## Фрагмент текста
========

Гидрогенолиз и гидрирование. Эти процессы направлены на получение органических продуктов, образующихся в результате насыщения водородом C–O–C-связей в лигнине. По сравнению с пиролизом, гидрогенизационные процессы обычно проводят при более низких температурах от 300 до 600°С. Выход монофенолов в этих условиях выше, в то время как твердого углеродного остатка образуется меньше [60, 66]. Реакцию проводят в среде таких растворителей, как тетралин, формиат натрия и муравьиная кислота, служащих жидкофазными донорами водорода [60, 109113]. В этом направлении наибольшее внимание уделяется каталитическим процессам, позволяющим проводить превращение лигнина в более мягких условиях.

Каталитический гидрогенолиз лигнина с использованием водорода в присутствии катализатора NiMo на алюмосиликате позволяет достигать выход био-масла до 65 мас. % [114]. При гидрогенизации органосольвентного лигнина повышение давления водорода с 5 до 14 МПа позволило увеличить выход био-масла с 20 до 57 мас. %, а фенольной фракции с 7 до 12.3 мас. % [115].

Эффективный метод гидрогенизации лигнина в среде изопропанола с использованием катализатора Ni–Mo2C/C (Т = 250°С, время реакции 2 ч и начальное давление Н2 2.0 МПа), позволяет получать фенолы, гваяколы и триметоксибензолы с суммарной селективностью до 60% [111]. Лигнин гидрируют до мономерных фенолов (например, гваяколов и сиринголов) с использованием других типов катализаторов, включая благородные металлы, такие как Pt, Ru, Pd и Rh, оксиды металлов, такие как CoMo/Al2O3 и активированный уголь [113, 117120].

В присутствии катализатора Ru/C сравнили состав продуктов каталитического гидрогенолиза органосольвентных лигнинов, полученных из китайской пихты и клена в смеси закритического этанола и 1-бутанола при 300°С, давлении 40 МПа и времени реакции 40 мин [121]. Оказалось, что лигнин китайской пихты дает меньше био-масла (32 мас. %), чем лигнин, полученный из клена (41 мас. %). Это объясняют различным строением лигнина, выделенного из различных сортов древесины. Биметаллические катализаторы AuxPd1 – x использовали для гидрогенолиза лигнина и модельных соединений, выделяемых из лигнина, в присутствии муравьиной кислоты при низкой температуре. В этих работах был достигнут 44.1% выхода множества ценных монофенолов [122]. Превращение щелочного лигнина в суперкритическом этаноле в присутствии катализатора CuMgAlOх приводит к высокому выходу ароматических углеводородов (23 мас. %) без образования твердого остатка [123].

========

## Задание
Продолжите текст о гидрогенолизе и гидрировании лигнина, начав сразу после его последнего предложения. Строки ниже к этому отношения не имеют.

## Строки
========

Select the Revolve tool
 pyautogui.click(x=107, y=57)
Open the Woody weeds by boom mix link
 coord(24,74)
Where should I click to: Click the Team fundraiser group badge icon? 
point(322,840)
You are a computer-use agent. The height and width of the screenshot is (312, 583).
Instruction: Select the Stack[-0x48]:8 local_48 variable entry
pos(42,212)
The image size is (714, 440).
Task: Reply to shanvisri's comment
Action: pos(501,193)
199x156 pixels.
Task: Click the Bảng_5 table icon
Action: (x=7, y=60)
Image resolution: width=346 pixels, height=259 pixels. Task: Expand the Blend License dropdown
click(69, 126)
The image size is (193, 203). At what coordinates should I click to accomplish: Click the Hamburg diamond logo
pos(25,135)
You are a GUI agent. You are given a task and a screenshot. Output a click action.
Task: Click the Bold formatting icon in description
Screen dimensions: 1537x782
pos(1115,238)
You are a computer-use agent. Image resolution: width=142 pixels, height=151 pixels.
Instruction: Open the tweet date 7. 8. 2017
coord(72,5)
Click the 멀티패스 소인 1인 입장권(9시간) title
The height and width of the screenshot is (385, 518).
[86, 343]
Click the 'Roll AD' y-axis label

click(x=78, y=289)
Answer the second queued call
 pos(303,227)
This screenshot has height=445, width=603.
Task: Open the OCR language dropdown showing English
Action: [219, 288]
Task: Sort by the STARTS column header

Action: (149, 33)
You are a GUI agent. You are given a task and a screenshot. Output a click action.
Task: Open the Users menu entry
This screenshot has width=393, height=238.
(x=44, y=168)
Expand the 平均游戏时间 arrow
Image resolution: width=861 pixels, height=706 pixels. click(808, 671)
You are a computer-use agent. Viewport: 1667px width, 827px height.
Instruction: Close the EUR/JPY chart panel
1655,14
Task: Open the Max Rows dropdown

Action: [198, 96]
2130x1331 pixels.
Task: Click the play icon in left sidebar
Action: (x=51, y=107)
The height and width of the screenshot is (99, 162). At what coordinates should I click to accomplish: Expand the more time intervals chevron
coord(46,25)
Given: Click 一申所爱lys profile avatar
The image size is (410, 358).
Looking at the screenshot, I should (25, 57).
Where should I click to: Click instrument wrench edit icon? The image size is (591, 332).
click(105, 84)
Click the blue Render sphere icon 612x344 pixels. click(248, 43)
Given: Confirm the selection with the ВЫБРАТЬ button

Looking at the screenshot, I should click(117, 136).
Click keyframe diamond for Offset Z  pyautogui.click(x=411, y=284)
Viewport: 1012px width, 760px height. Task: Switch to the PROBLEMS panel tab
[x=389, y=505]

========

## Ответ
Основная проблема производства монофенильных продуктов из лигнина – это нежелательная реполимеризация фрагментированных структур лигнина. Другая проблема – контроль степени реакции гидрогенизации, так как полная гидрогенизация ароматических колец из практических соображений нежелательна [124].

Гидролиз. Лигнин гидролизуют при 280–400°C в докритической или сверхкритической воде. Время реакции варьируют от нескольких минут до нескольких часов при 20–25 МПа общего давления [26, 60]. Вблизи критической точки (22 МПа и 374°C) вода обладает необычными свойствами, такими как низкая вязкость и высокая способность к растворнению органических веществ, что делает околокритическую воду благоприятной средой для эффективных и быстрых реакций. Высокая концентрация H+ и OH в околокритической воде может ускорять реакции гидролиза, катализируемые кислотой или основанием [26, 125127]. Оказалось, однако, что более высокая конверсия в метоксифенолы или гидроксифенолы достигается в докритических условиях, при которых связи лигнина расщепляются при умеренных температурах (280–370°C) и сохраняется ароматический характер молекул монолигнолов.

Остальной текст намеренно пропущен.